--- PROBLEM TO SOLVE ---
Rewrite all the records below, swapping "screenshot" for "screen capture" wherever it appears and changing nothing else. Leave the pictures out of your answer.

--- SUPPLIED MATERIAL ---
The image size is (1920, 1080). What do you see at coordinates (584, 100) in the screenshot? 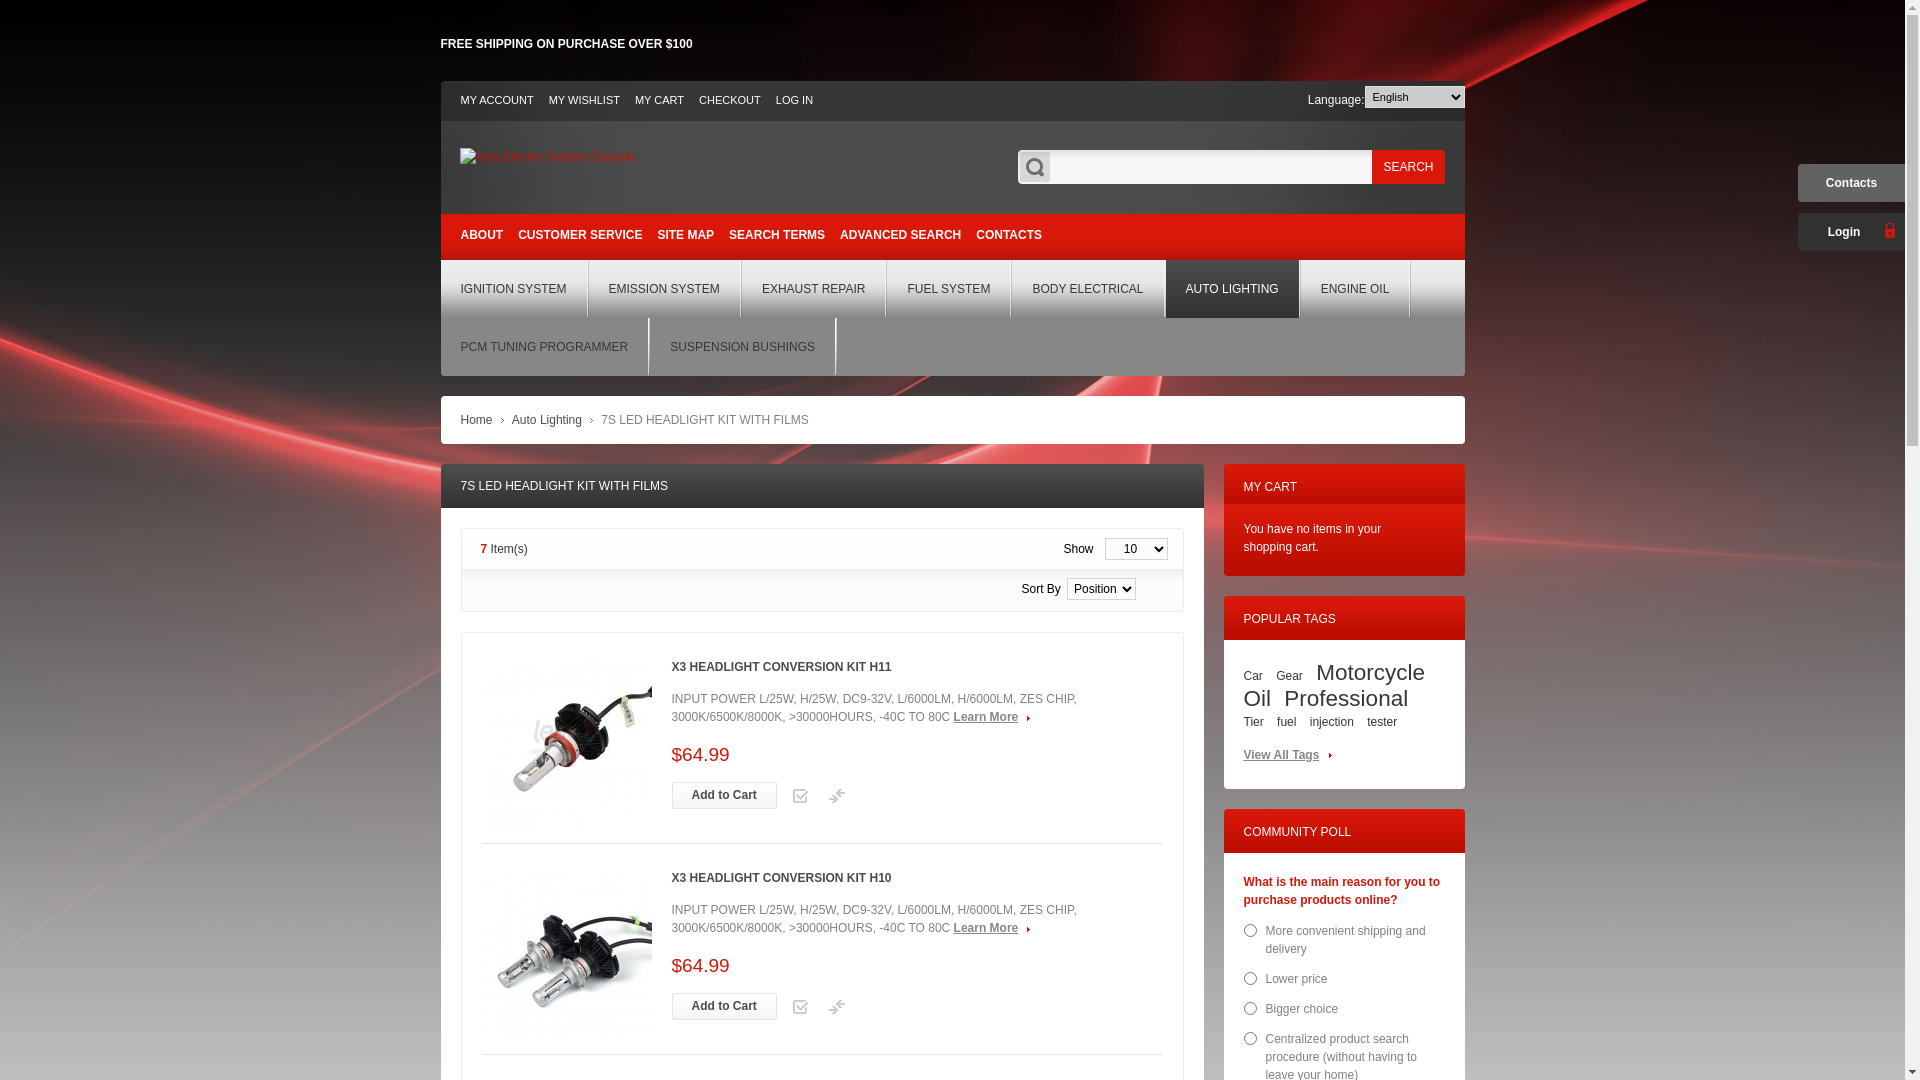
I see `MY WISHLIST` at bounding box center [584, 100].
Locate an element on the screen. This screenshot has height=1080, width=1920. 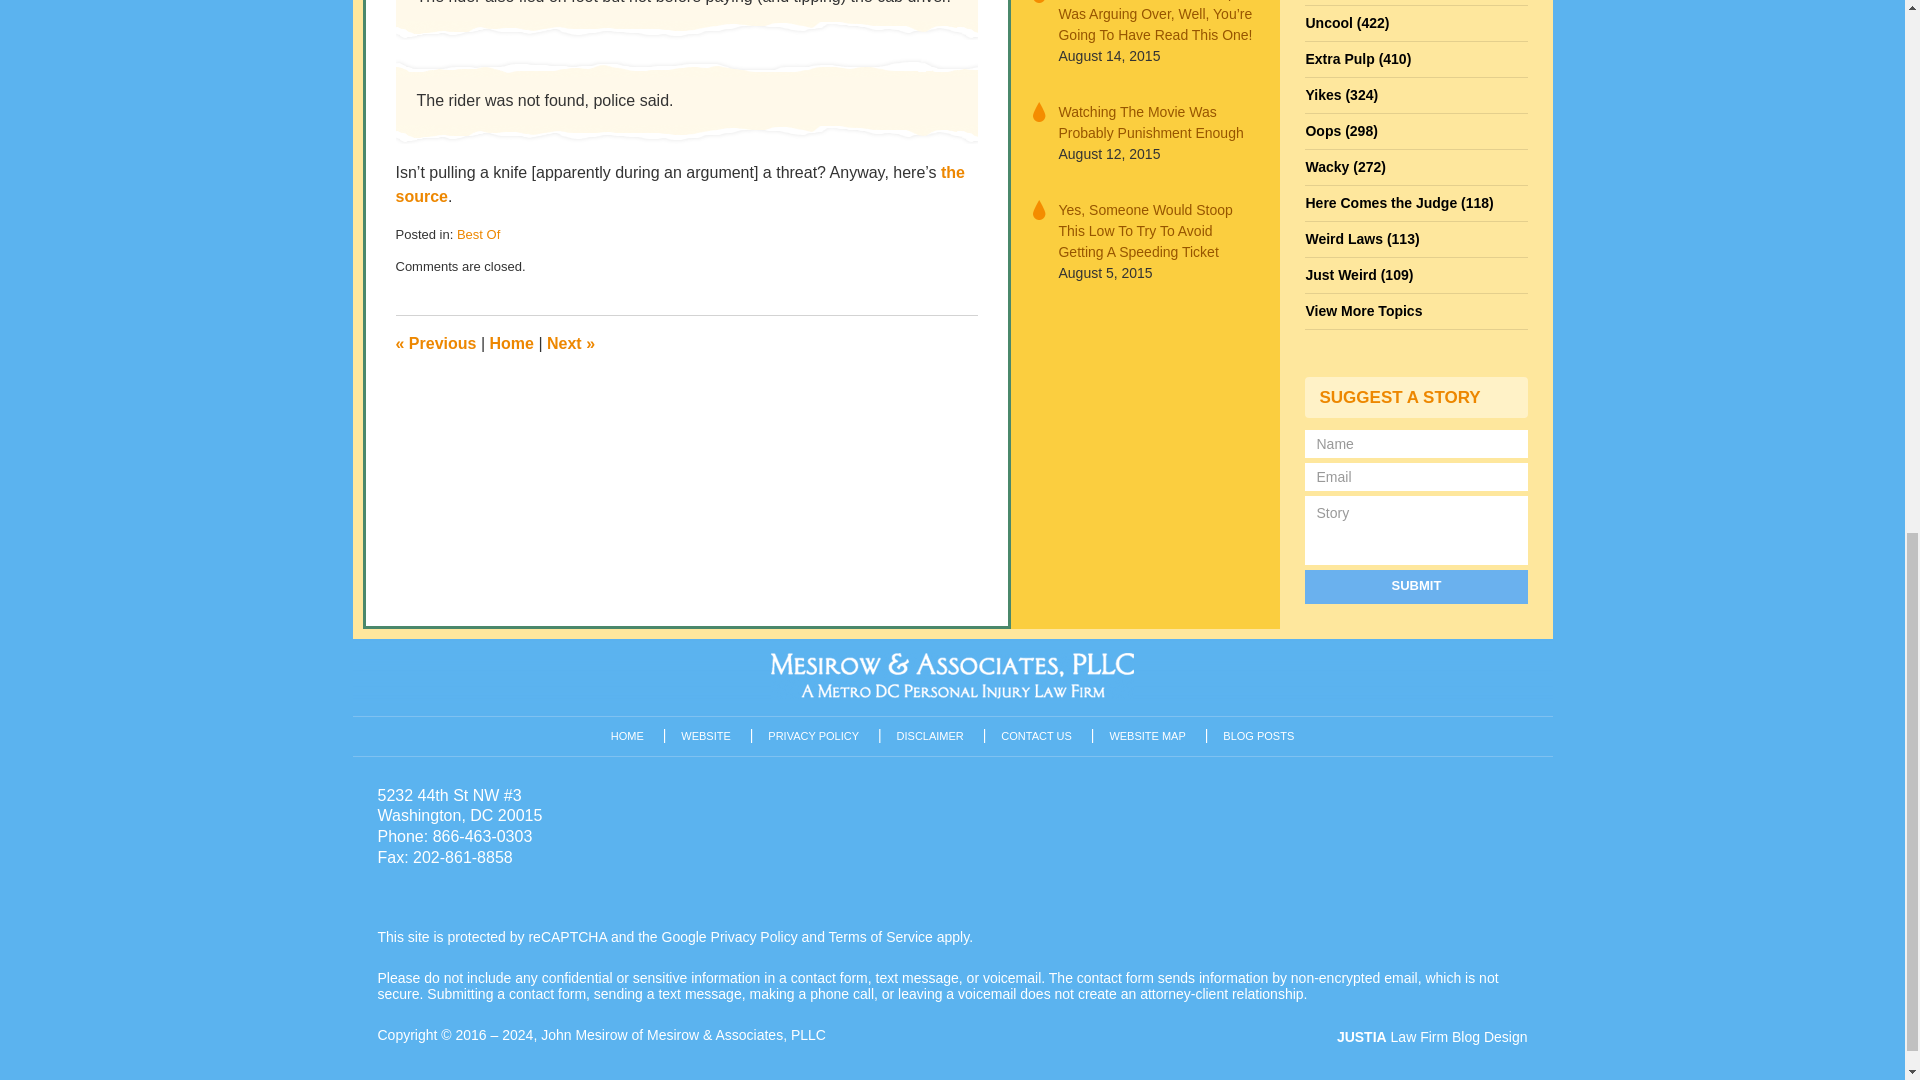
Know When To Say When is located at coordinates (571, 343).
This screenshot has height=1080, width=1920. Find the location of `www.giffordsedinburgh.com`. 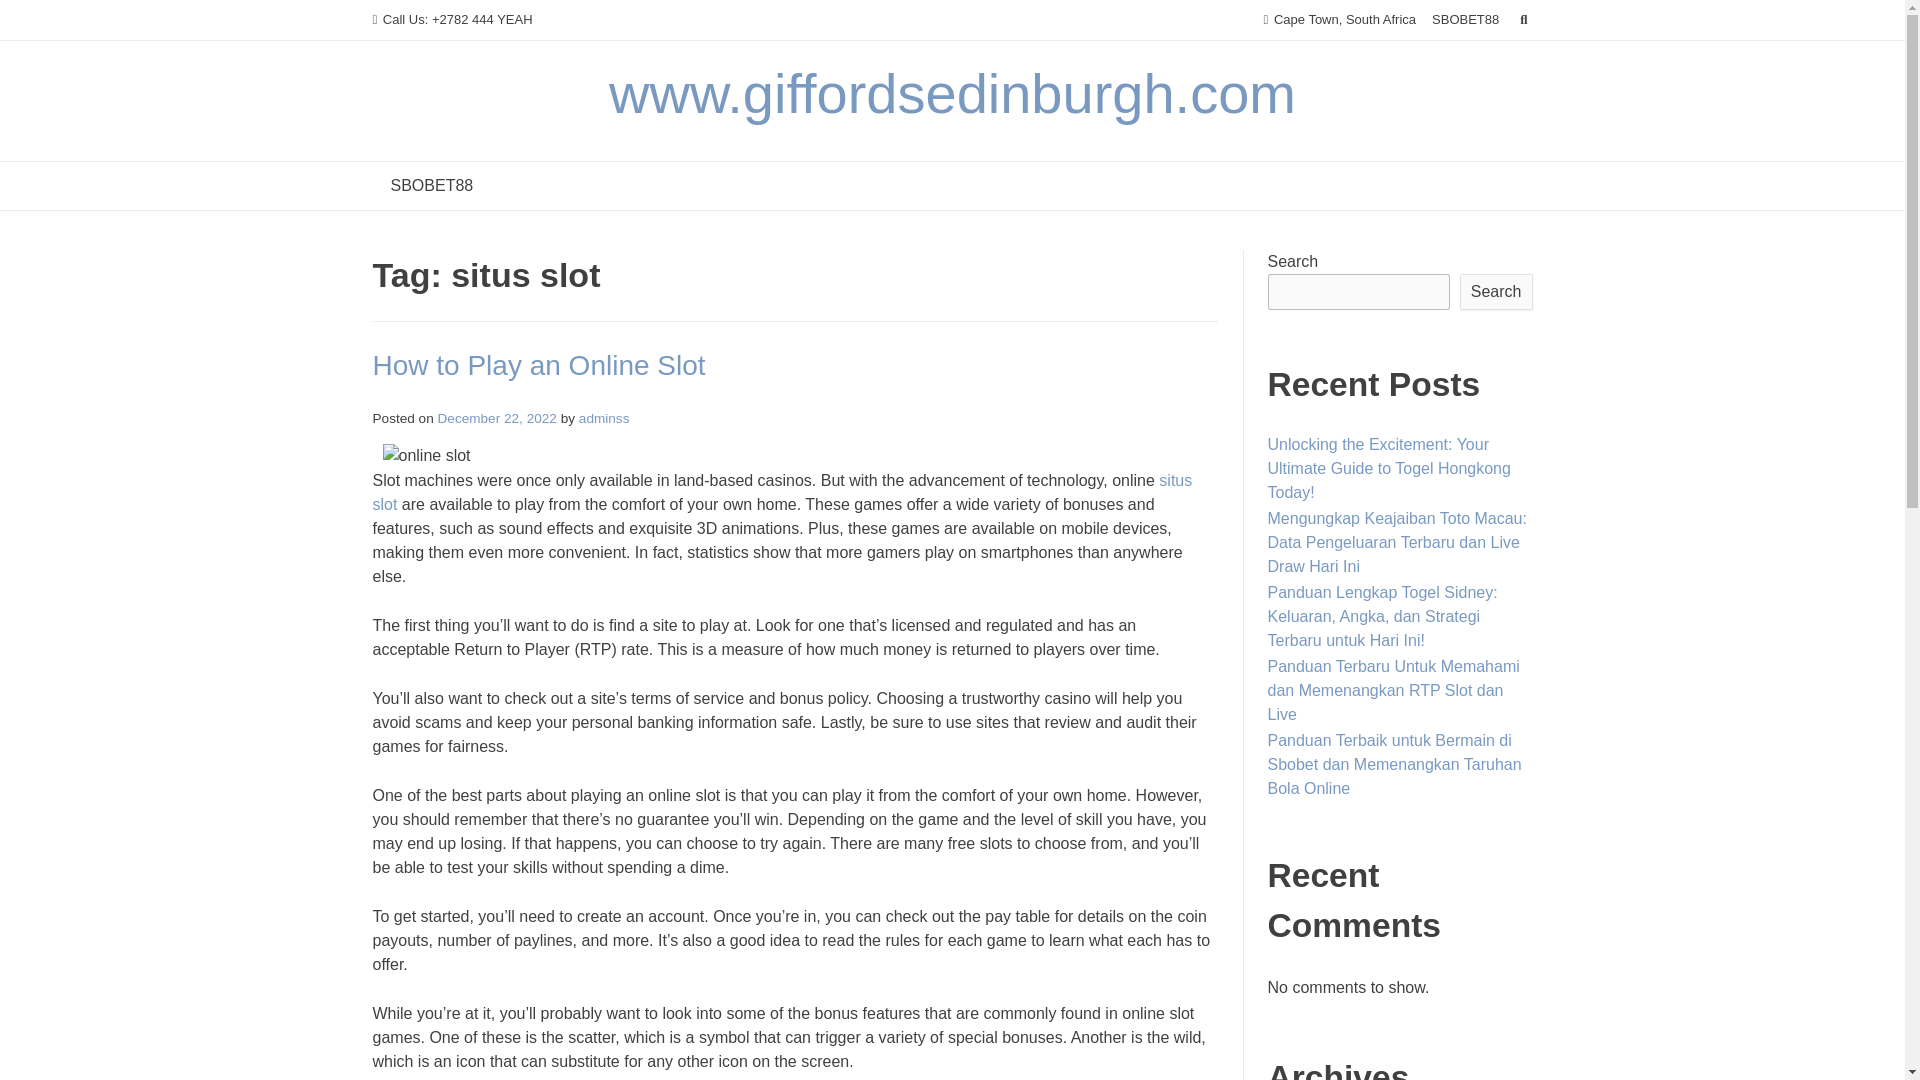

--- ANSWER BELOW ---
The image size is (1920, 1080). What do you see at coordinates (584, 100) in the screen capture? 
I see `MY WISHLIST` at bounding box center [584, 100].
Locate an element on the screen. This screen capture has height=1080, width=1920. 
Know When To Say When is located at coordinates (571, 343).
This screen capture has height=1080, width=1920. Find the location of `www.giffordsedinburgh.com`. 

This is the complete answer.